The International Monetary Fund (IMF) has thrown its weight behind Ghana’s planned review of utility tariffs in the energy and power sectors, describing it as a critical step toward addressing long-standing inefficiencies in the industry.
Speaking at a press briefing in Washington, D.C., IMF Communications Director Julie Kozack said the adjustment is expected to help clear debts, attract new investment, and strengthen the sector’s financial sustainability.
“The IMF supports broader energy sector reforms, including private sector participation in the operations of the Electricity Company of Ghana,” Mrs. Kozack stated. She noted that the reforms are part of a wider strategy to improve the performance of state-owned enterprises and reduce fiscal risks.
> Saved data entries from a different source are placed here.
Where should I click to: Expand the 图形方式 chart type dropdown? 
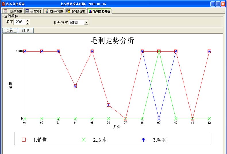pos(86,22)
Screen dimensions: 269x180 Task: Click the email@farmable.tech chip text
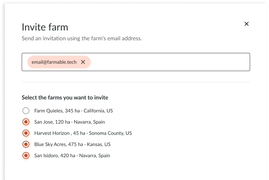point(54,62)
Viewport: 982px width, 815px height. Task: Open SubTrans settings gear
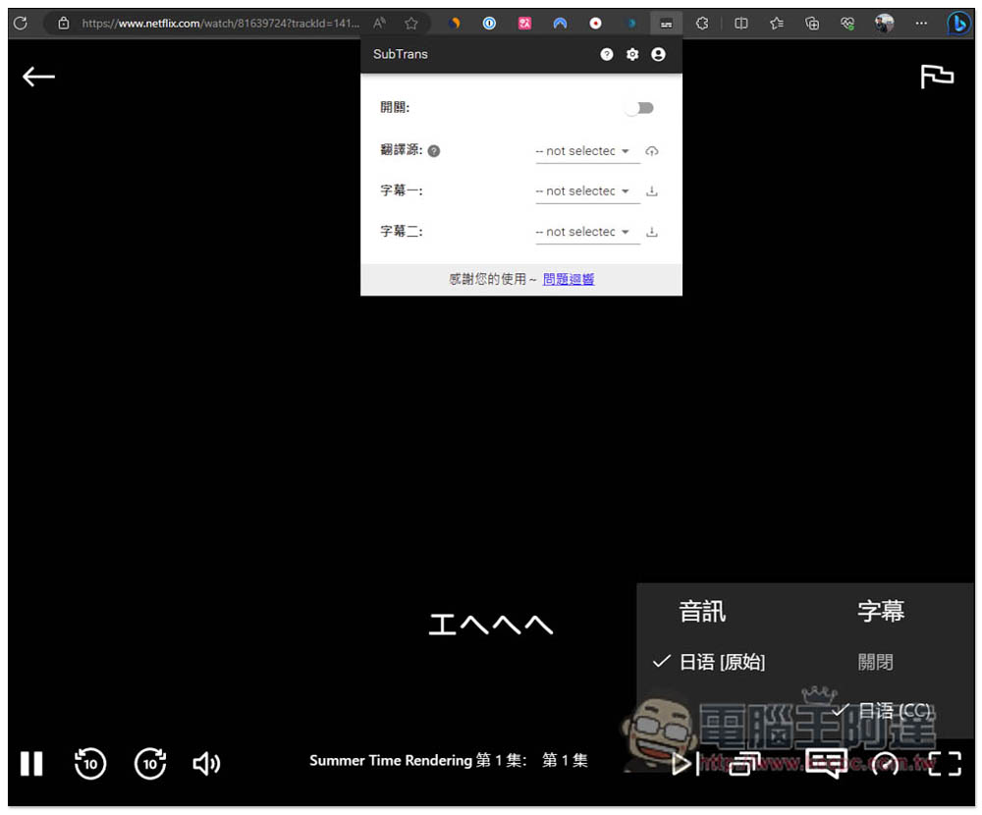(x=631, y=55)
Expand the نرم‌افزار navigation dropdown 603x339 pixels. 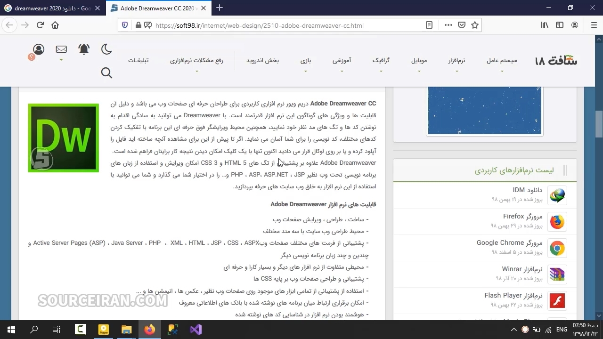tap(456, 61)
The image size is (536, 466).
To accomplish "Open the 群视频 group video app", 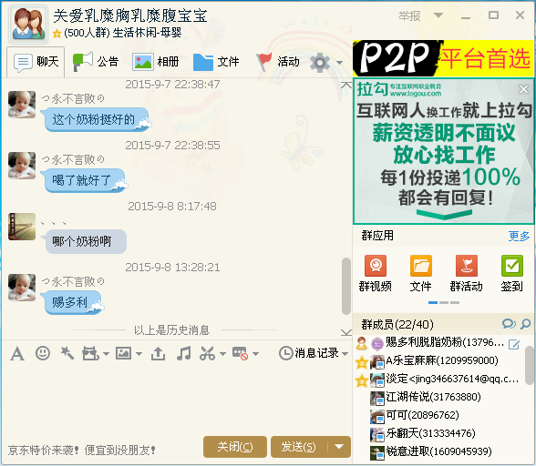I will (376, 273).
PURC’s Upcoming Tariff Review
The IMF’s endorsement comes as the Public Utilities Regulatory Commission (PURC) prepares to implement a major tariff review from October 1, 2025. The Commission is currently holding stakeholder consultations on proposals submitted by utility companies.
The Electricity Company of Ghana (ECG) has reportedly requested a hike of over 200 percent. However, sources close to PURC indicate that such a steep increase is unlikely to be approved.
The government has already committed to working with PURC on this adjustment as part of its ongoing programme with the IMF. Officials say the review is necessary to tackle the sector’s ballooning debt and create a path toward financial stability.
Economic Concerns
While the IMF has endorsed the proposed tariff reforms, some economists have warned that sharp increases could worsen inflation and raise the cost of living for households and businesses.
Ghana’s IMF Programme
Beyond energy reforms, Kozack also praised Ghana’s progress under its three-year IMF programme, noting improvements in financial management and stronger-than-expected economic growth.
“Growth continues to outperform expectations, and the macroeconomic environment is showing signs of improvement,” she said.
The IMF Executive Board approved Ghana’s $3 billion Extended Credit Facility (ECF) in May 2023. The programme aims to restore fiscal stability, expand social protection programmes such as LEAP and school feeding, and implement structural reforms in taxation, public financial management, energy, and cocoa.
It also targets tighter monetary policies to control inflation, an end to central bank financing of the budget, and a flexible exchange rate regime to rebuild reserves.